565 Aberrant histone acetylation is linked to lysosomal and autophagic dysfunction in Cockayne syndrome (CS)

Abstract

Cockayne syndrome (CS) is a progeroid disease mainly caused by mutations in the CSB gene. As CS patients show UV hypersensitivity and cells lacking functional CSB protein are defective in transcription coupled DNA repair, CS is usually regarded as a DNA repair deficiency syndrome. Importantly, clinical hallmarks of CS suggest additional biological functions of CSB apart from DNA repair. In keeping with this assumption we have previously provided evidence for disturbed autophagy in CSB and that treatment of CSB deficient (CSBdef) mice with the HDAC inhibitor SAHA rescued their skin phenotype including inflammation, fibrosis and loss of subcutaneous fat.
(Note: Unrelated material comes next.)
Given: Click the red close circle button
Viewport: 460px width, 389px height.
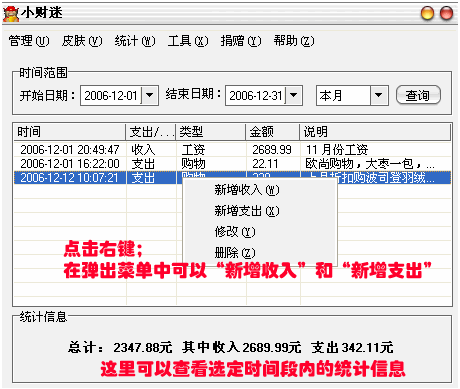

In the present study we link these two findings. We show that the development of the skin phenotype in CSBdef mice was associated with a blockade in autophagy due to lysosomal dysfunction as revealed by accumulation of autophagy- and lysosome-related proteins in their degenerated subcutis. Similar to mice, autophagic/lysosomal blockade was also present in CSBdef primary human fibroblasts and C. elegans. Moreover, CSBdef fibroblasts displayed reduced acetylation of H3K56 and H4K16, two histone lysine residues directly linked to regulation of autophagy. In line with that, we also detected high levels of HDAC1 and HDAC3 proteins in these cells and murine skin which are not only capable of deacetylating H3K56 and H4K16, respectively, but are also involved in regulation of autophagy suggesting involvement of an imbalanced acetylation in autophagic dysfunction and skin pathology. Accordingly, application of SAHA increased acetylation of both lysine residues in CSBdef fibroblasts and improved autophagic/lysosomal function in these cells, C. elegans and CSBdef mice. These results indicate a possible mechanistic link between epigenetic alterations, autophagy dysfunction and loss of subcutaneous fat in CS.